### READING PASSAGE
_____

Earlier this year, Apple announced what seemed like a monumental update to its podcast app: the ability to lock individual episodes behind a subscription paywall. While third party platforms like Patreon have offered podcast subscriptions tools for years, there were always technical hurdles for getting member-only episodes to play on major podcast apps.

Apple’s subscription features, on the other hand, work seamlessly within its app, and it already has millions of credit cards on file that are merely a thumbprint away. Sure, the company takes its standard 30% cut for all payments, but many podcasters consider the convenience to be worth it.

There’s only one catch: use of the product has been anything but convenient. As The Verge reports:

In the months since Apple Podcasts’ announcement, podcasters say the platform has failed them in various ways. For a company that prides itself on functionality, design, and ease of use, the new backend’s bungled launch is a mess. Podcasters say Apple Podcasts Connect, which they’re required to use in order to take advantage of subscriptions, has a confusing interface that often leads to user error scenarios that have them pinging Apple at all hours of the day in a panic — one podcaster’s entire show was seemingly archived until Apple stepped in to help and explain what happened.

_____

### GIVEN MATERIAL
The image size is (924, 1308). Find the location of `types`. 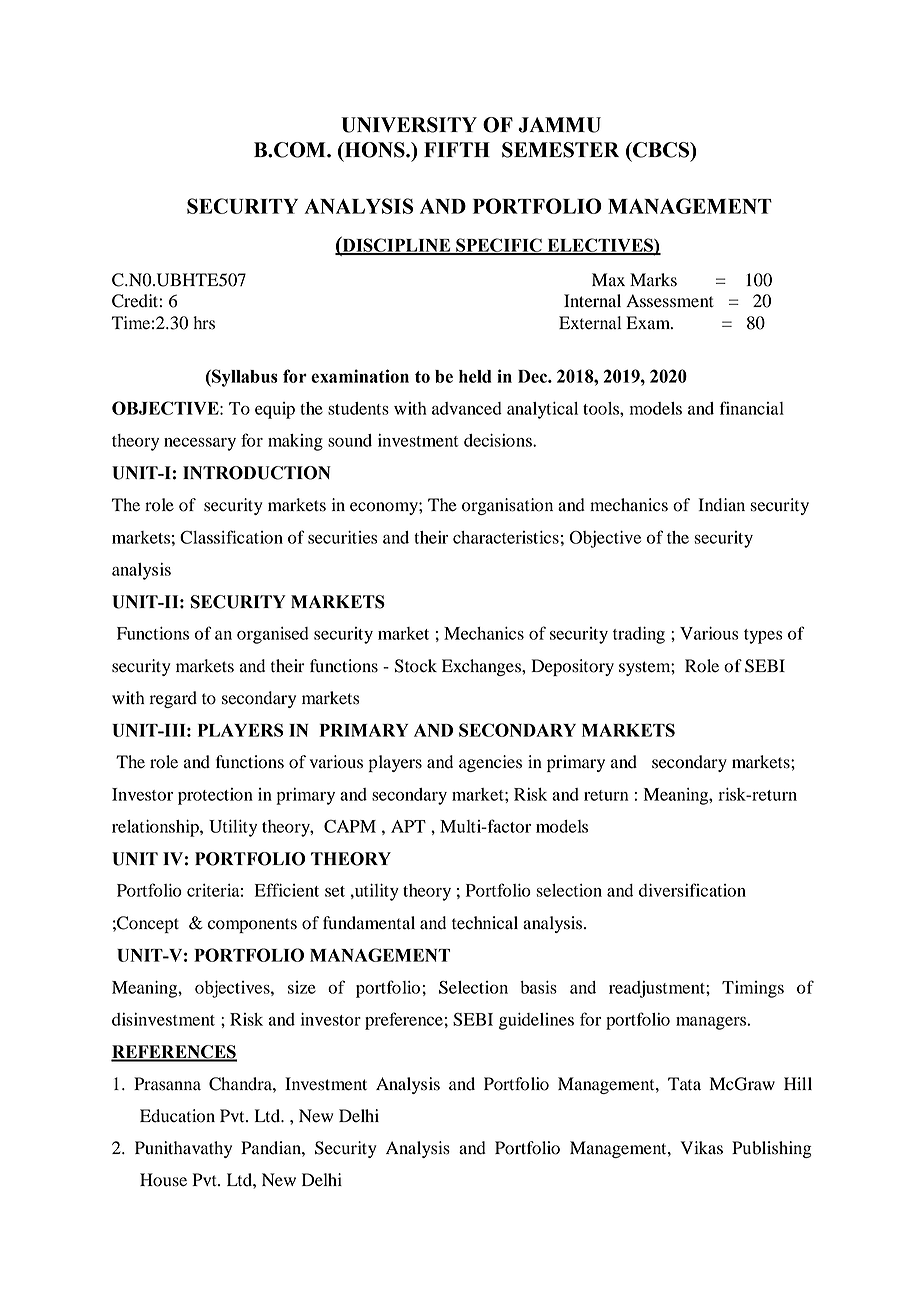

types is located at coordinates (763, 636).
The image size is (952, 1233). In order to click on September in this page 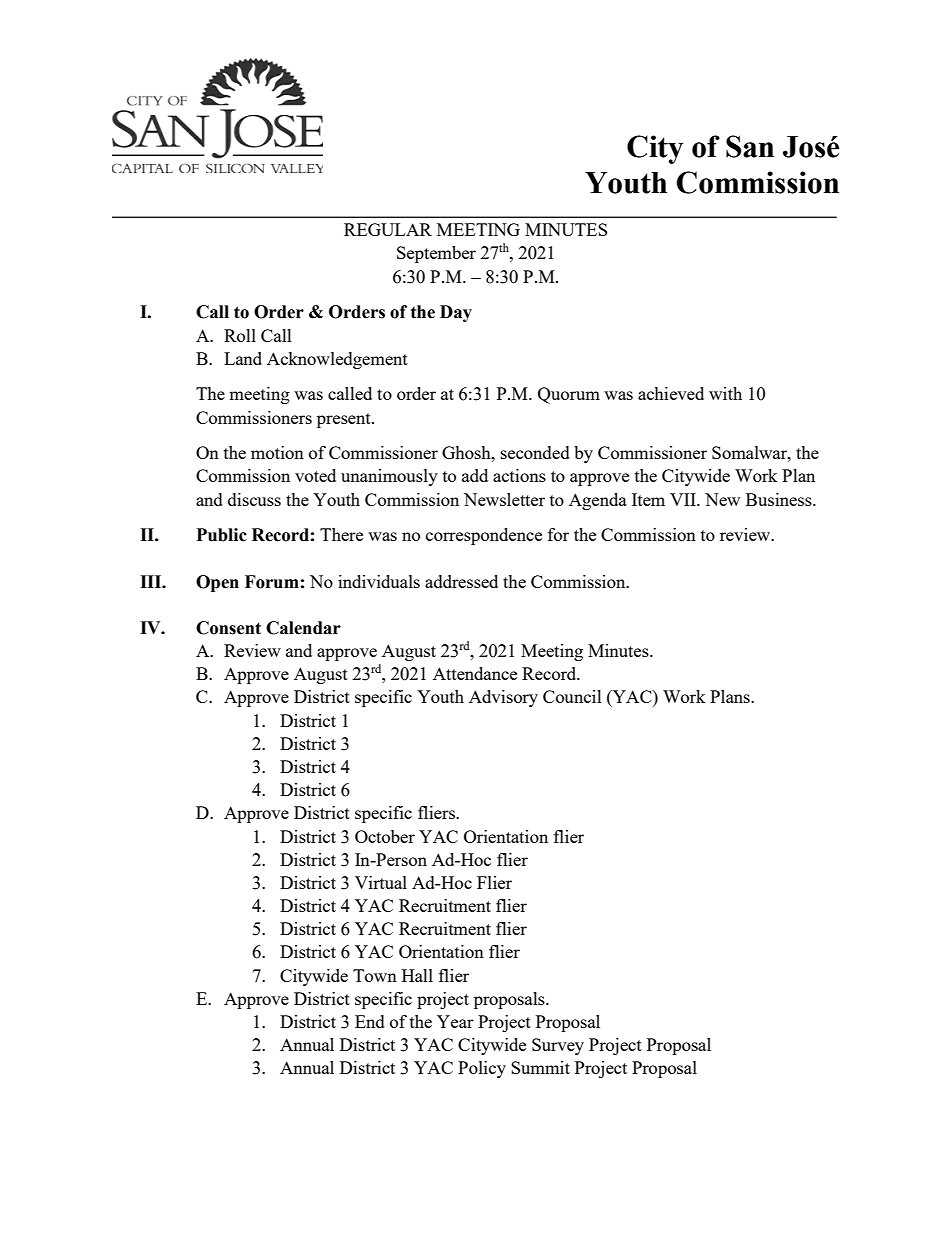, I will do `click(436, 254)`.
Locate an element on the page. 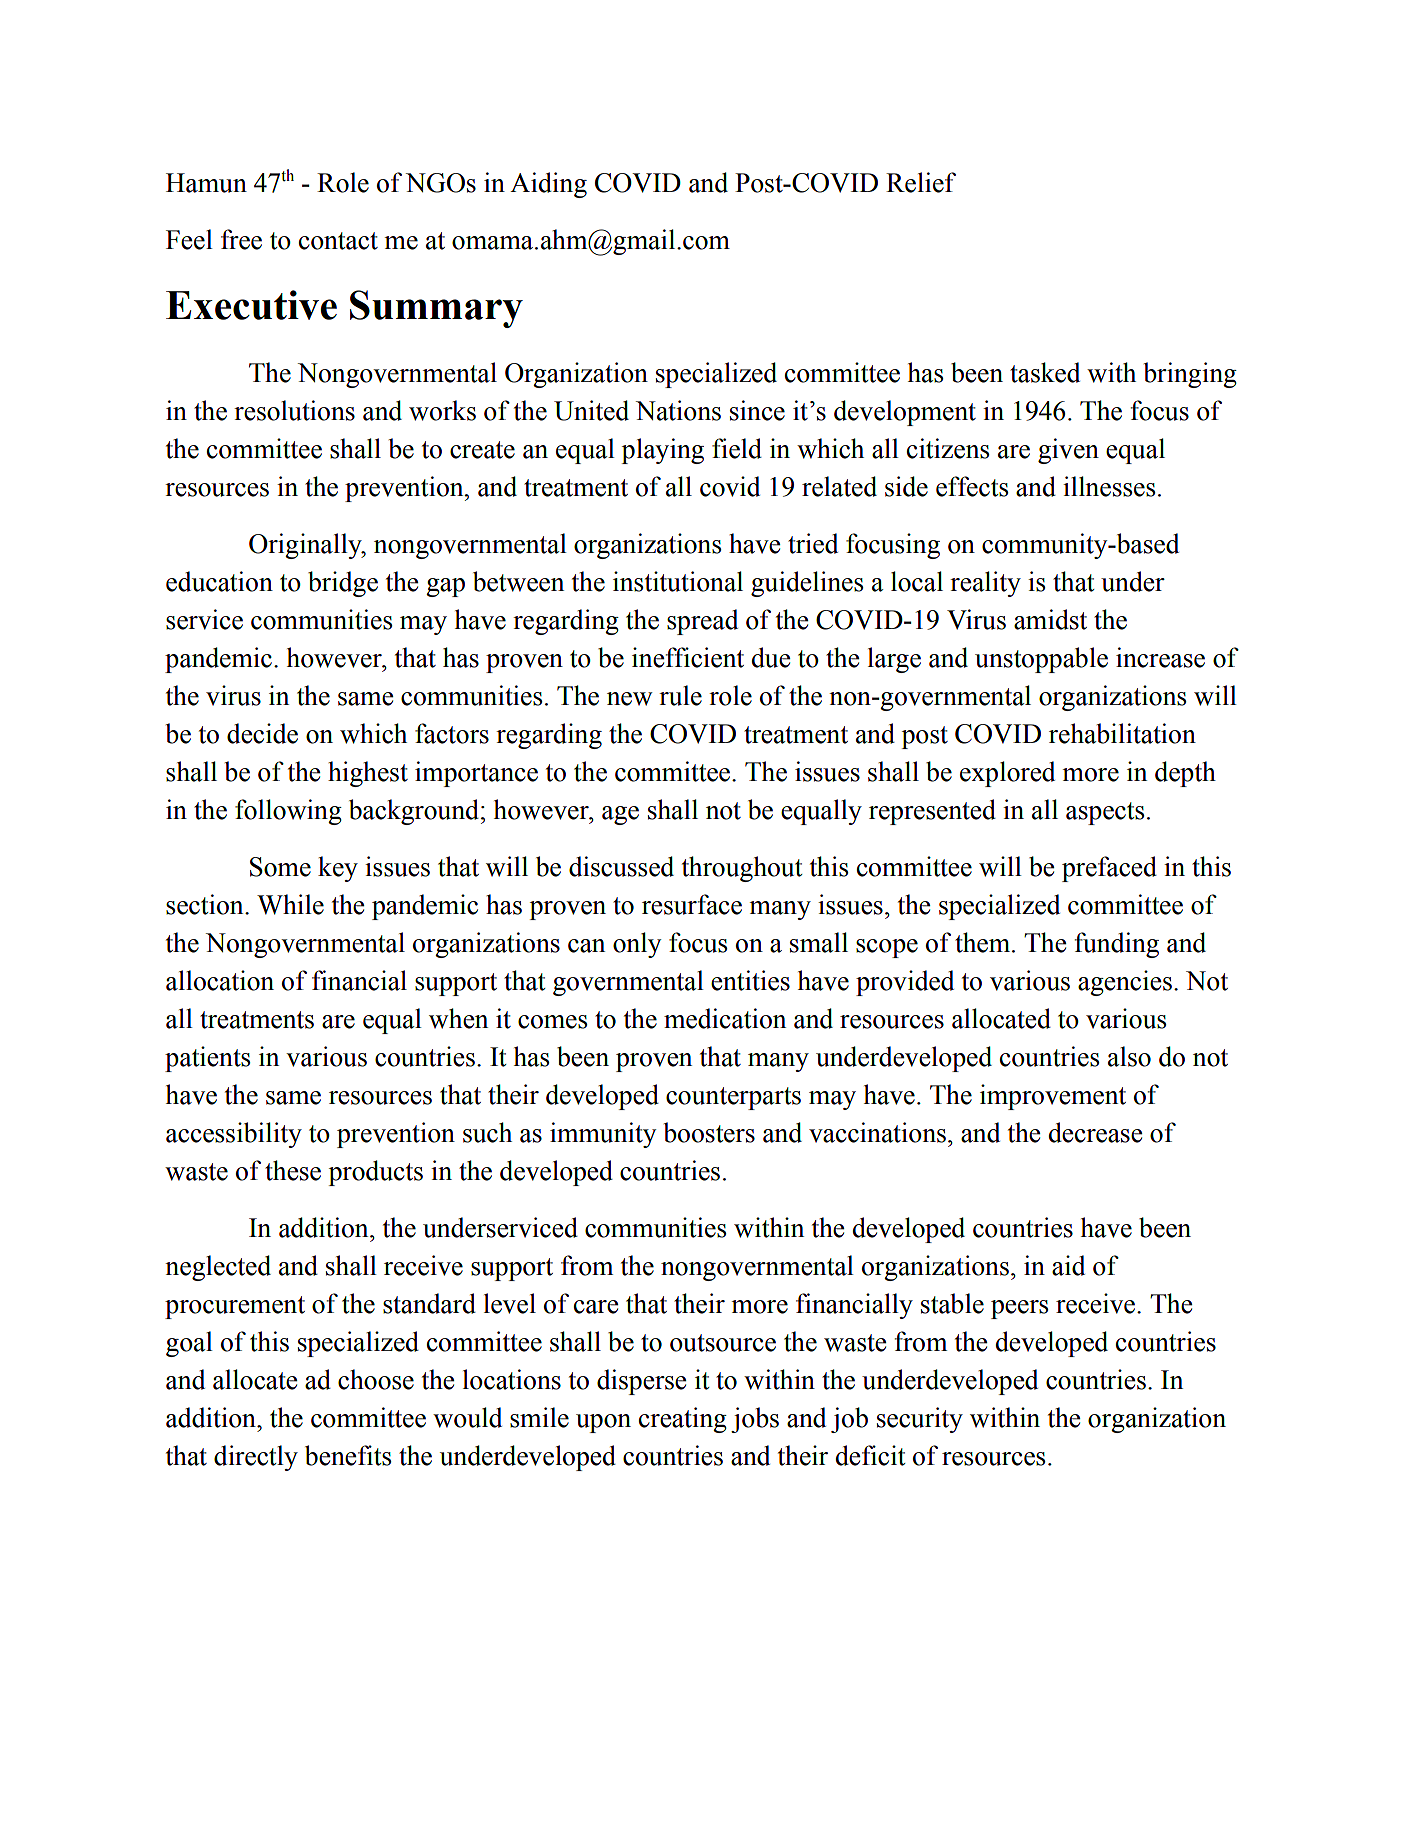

_____

### PROBLEMS AND TASKS
1. Reproduce the article on Apple's podcast subscriptions word for word, starting with "Earlier this year, Apple" and going on through "major podcast apps.".
2. According to the article on Apple's podcast subscriptions, which three qualities does Apple pride itself on?
3. Continue the article on Apple's podcast subscriptions from the point where it stops.

### RESPONSES TO THE EXERCISE
1.
Earlier this year, Apple announced what seemed like a monumental update to its podcast app: the ability to lock individual episodes behind a subscription paywall. While third party platforms like Patreon have offered podcast subscriptions tools for years, there were always technical hurdles for getting member-only episodes to play on major podcast apps.

2. functionality, design, and ease of use

3.
The problems don’t end there. Apple recently admitted that a technical glitch resulted in a massive underreporting of downloads for virtually all podcasts. This likely caused an adverse impact on advertising rates all across the entire industry. Podnews recently claimed that the false download numbers triggered a $2.5 billion hit to Spotify’s stock.

Also, podcasters have complained for months that there are huge delays between when they publish an episode and when it actually shows up on the Apple Podcast app. Imagine you’re a daily news podcaster whose entire model depends on delivering episodes for the morning commute, and then those episodes are delayed an entire 24 hours. I’m pretty sure that would cause some stress.

All of this leads to a simple question: Does Tim Cook even know that Apple has a podcast division?

Yes, I’m being facetious, but it is surreal to watch a company that built its entire brand narrative around product perfection allow so much breakage for such a significant period of time.

A cynical person might argue that Apple doesn’t care about podcasts because the market is tiny and will never represent a significant portion of the company’s revenue, but I don’t buy it.

For one, podcasters are hugely influential, collectively reaching tens of millions of people, so why would Apple give them the excuse to trash its brand?

Also, there are other Apple products that are potentially affected, namely Apple Music. Two of its biggest competitors are Spotify and Amazon Music, both of which have made major investments in podcasting. If a person listens to podcasts on Spotify, they’re more likely to choose it over Apple Music for their music listening needs. And given that Spotify is also available on Android phones, this dynamic creates less user lock-in to the iOS ecosystem.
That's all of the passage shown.